Поцветут и отцветут,
Ветер их развеет.
Она друга страстно ждет. . .
Жди его! Но час придет —
Он тебя разлюбит.
Была мною изображена девица, сидящая с довольно грустным видом на фоне весенних одуванчиков. Приходил, конечно, я в восторг от его изобретательности, рисунок-то ведь рисовался раньше, а потом уже "поэт" вдохновлялся. Интересно, что ни одной вещи не было забраковано и принимались с удовольствием.
Наши ученические годы в "Тенишевке" проходили как-то удивительно лучезарно. У Толстого в "Войне и мире" при описании Ростовых сказано, что там царствовала "любовная атмосфера" — вот нечто подобное было и у нас. Потом несколько пар переженились. Билибин на М. Я. Чемберс, Тиморев на Ю. А. Поповой и пр. Я думаю, все участники теперь вспоминают только любовно. Билибин, М. Я. Чемберс, В. Чемберс, Чехонин, Серебрякова, Карев, М. Яковлев, Линдеман, Траубенберг, известный по росписям особняков и "Метрополя" в Москве, Аокенберг, Фалилеев, Эглит (детский писатель) и еще очень многие. У нас был свой оркестр — прототип теперешнего "Сиамского" и едва ли чем уступал ему в искренном живом веселье.
Превосходил!—ведь это молодость играла! Наши знаменитые "пятницы", вечеринки славились среди учащихся и особенно в Академии, но желающих пускали с разбором. Веселились вовсю, раз дело дошло до того, что под нами у самой Тенишевой в ее дворце упала люстра с потолка, значит — это была шарада в картинах и вероятно "землетрясение". Было у нас все, мы были богаче миллиардеров — музыка, живопись, пение, танцы, литература, и все свое. Какие-то неистощимые Крезы молодости! До всего нам было дело, шли бесконечные споры о новой поэзии — сопоставлялись Бальмонт, Брюсов и Пушкин, пламенные головы "испепеливали" последнего и в первых видели новых пророков, тут же декламируя их, но, конечно, главное место в разговорах занимала живопись.
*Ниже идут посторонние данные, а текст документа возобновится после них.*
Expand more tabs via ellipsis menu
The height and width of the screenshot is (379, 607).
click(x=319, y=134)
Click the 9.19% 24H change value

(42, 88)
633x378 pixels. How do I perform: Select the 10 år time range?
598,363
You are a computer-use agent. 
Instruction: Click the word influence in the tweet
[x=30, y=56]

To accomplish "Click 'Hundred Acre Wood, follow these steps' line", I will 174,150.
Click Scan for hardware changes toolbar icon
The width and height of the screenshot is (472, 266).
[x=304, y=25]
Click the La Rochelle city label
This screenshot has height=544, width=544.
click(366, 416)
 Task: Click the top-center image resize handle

Сторонники "Мира искусства", Парижа яростно поносили Академию, по дороге захватывая Репина, некоторые из них, когда появлялся Илья Ефимович, спешно с холстами удирали в маленькую дверку, выходящую на чердак, и ждали там, пока не уйдет Репин. Эта группа заявила, что позор идти в Академию, и действительно никогда не была в ней, забравши власть управления в мастерской, она не распалась и после ее закрытия. По-видимому, до Тенишевой дошли все эти наши передряги, и вот она решила нас выбросить на улицу. Послали депутацию с объявлением, что мы не распадаемся и просим хоть временно дать для первого обзаведения мольбертов и табуреток, но не вняла сиятельная меценатка, мольберты и табуретки, ставшие нам какими-то родными, были потом расхищены. Мы сложились и устроили свою "первую свободную мастерскую" без руководителя. Просуществовали 4—5 лет.
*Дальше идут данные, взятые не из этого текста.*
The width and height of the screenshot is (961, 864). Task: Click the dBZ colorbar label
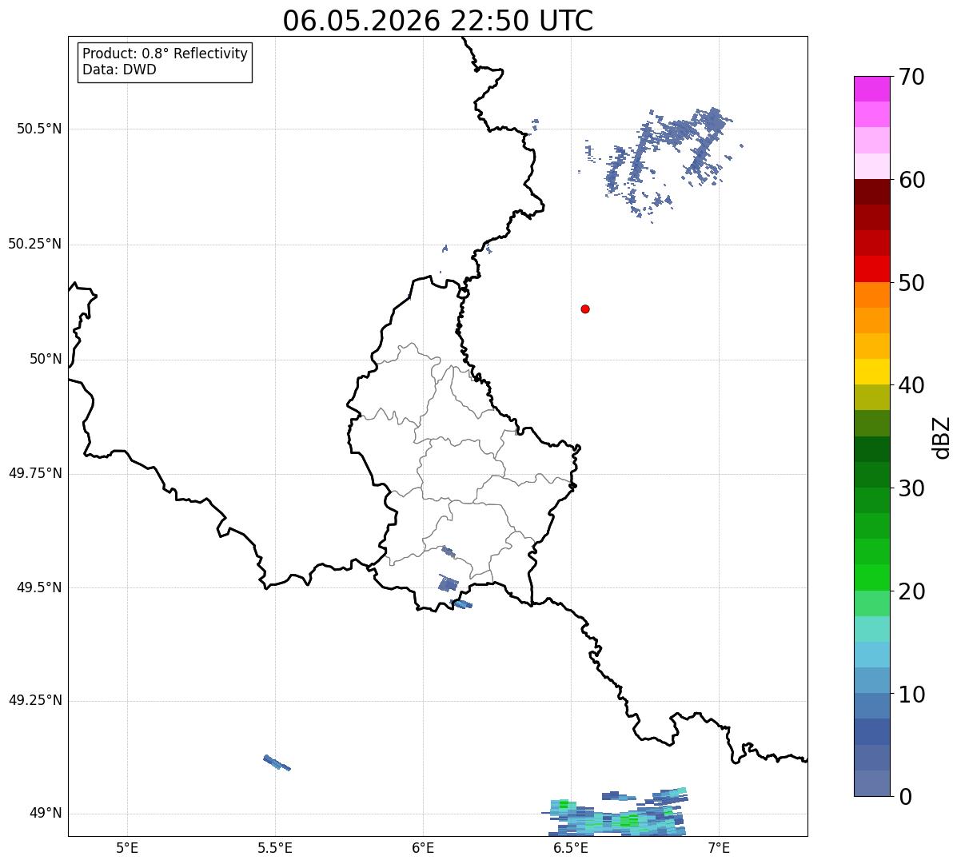[x=942, y=436]
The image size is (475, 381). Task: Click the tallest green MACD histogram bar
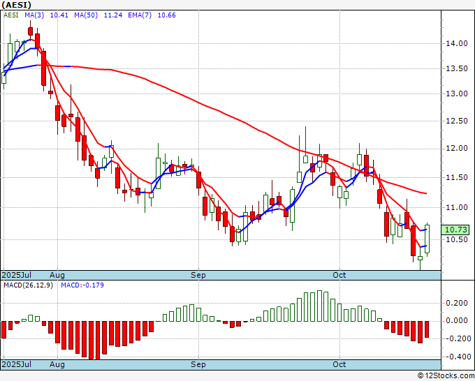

Билибин остался верен Репину, но, по-видимому, был уже отравлен нашей заразой и через полтора года ушел из Академии, не получивши звания.
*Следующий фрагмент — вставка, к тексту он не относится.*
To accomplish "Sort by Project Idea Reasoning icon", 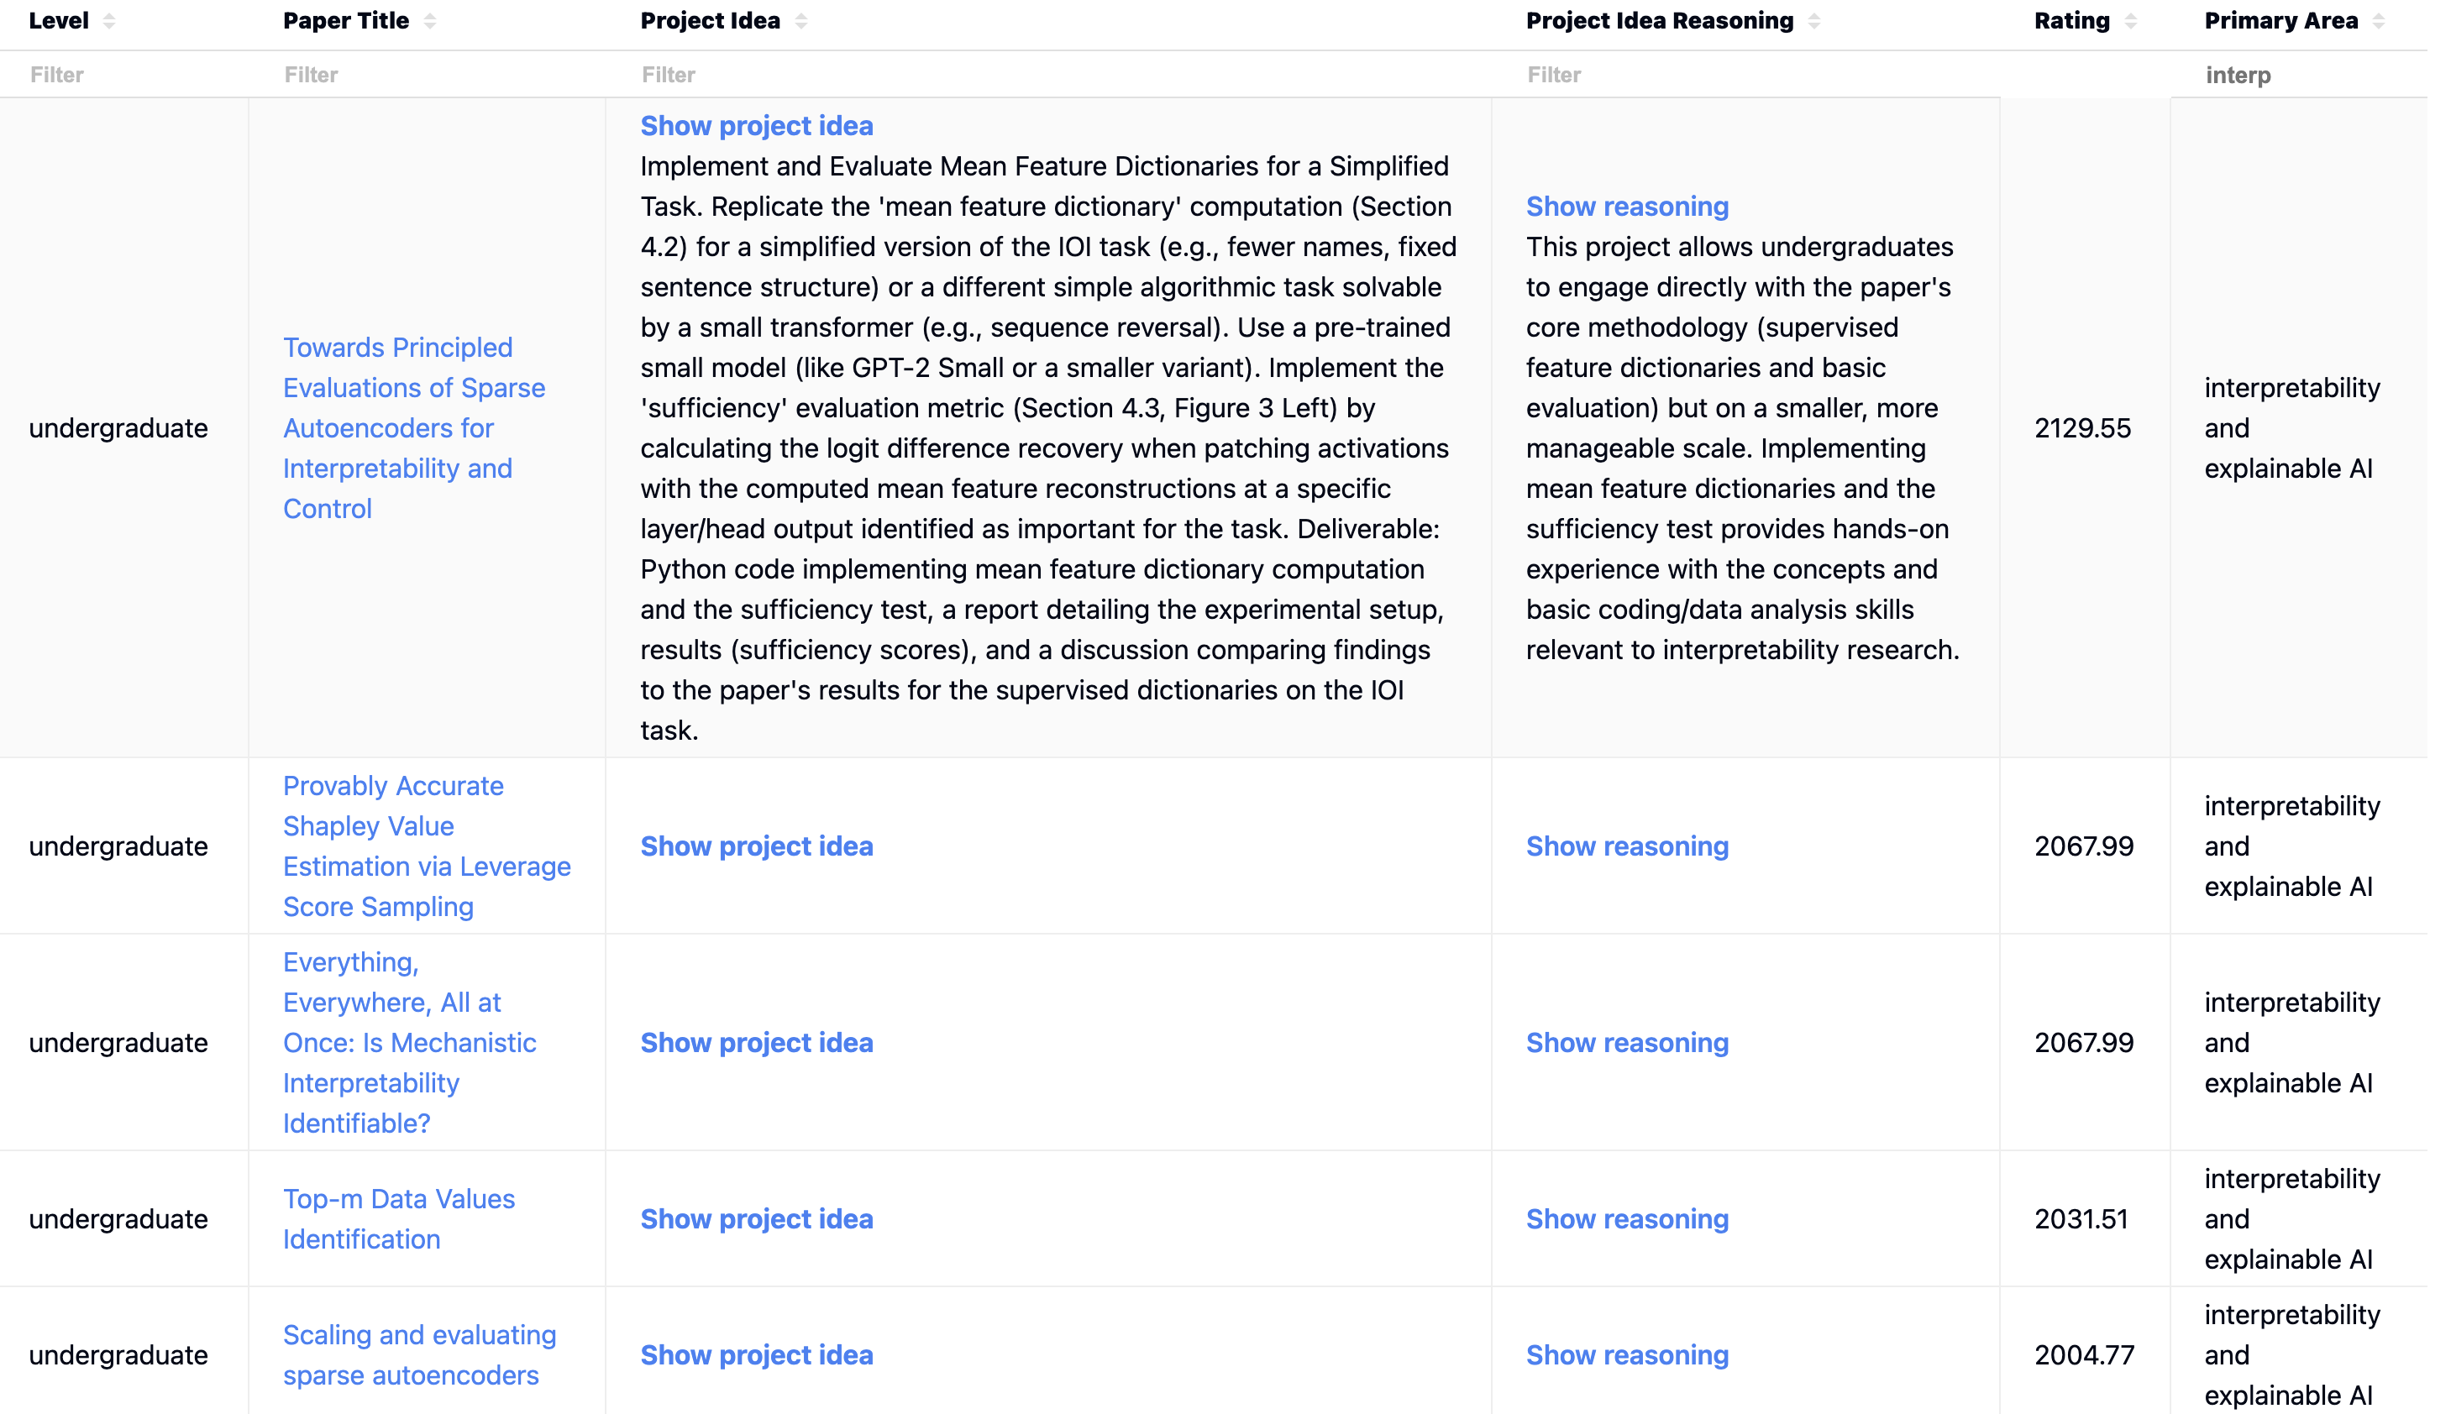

Перед уходом в Академию, между прочим, Билибин выкинул мальчишескую вещь, он сшил себе длиннополый сюртук, вроде онегинского с огромным воротником. Этим он доставил много веселых минут. Прямые длинные волосы, походка петушком и русский стиль в ампире, конечно, производили пресмешное впечатление. Время было такое — Оскар Уайльд с подсолнухом, а потом и футуристы с раскрашенными физиономиями.
После перехода в Академию Ив[ан] Яковлевич] окончательно тонет в русском стиле. Постепенно первое наивное понимание стиля переходит в крайне серьезное изучение, совершаются поездки на Север, он зарывается выше головы во всевозможные издания по стилю, гравюре по дереву, лубки, набойки — ретроспективизм начинает царствовать. Но знания точно ему служат во вред.
Все больше и больше начинает веять холодком, и становилось уже страшно за чеканный грядущий штамп. Поленова для него была тогда довольно левая, а Малютин отвергался, начинается переход к пониманию стиля 16 и 17 века, первооснова стиля заслоняется Ренессансом. Примитив уже подвергается строгой критике. "Русский дух" окончательно исчез, веяние времени пошло у него по неправильному пути. Вещи все скучнее и однообразнее. На меня лично взятое Билибиным направление производило ужасающее впечатление, если случайно в моей графике появлялся признак его техники — уничтожал немедленно, если кто помнит мои первые работы на выставке Нов[ого] об[щества] художников, то там было почти отрицание линии — для графика ошибка, — были черные и серые пятна. Вот какой страх нагнала на меня техника Ив[ана] Яковлевича.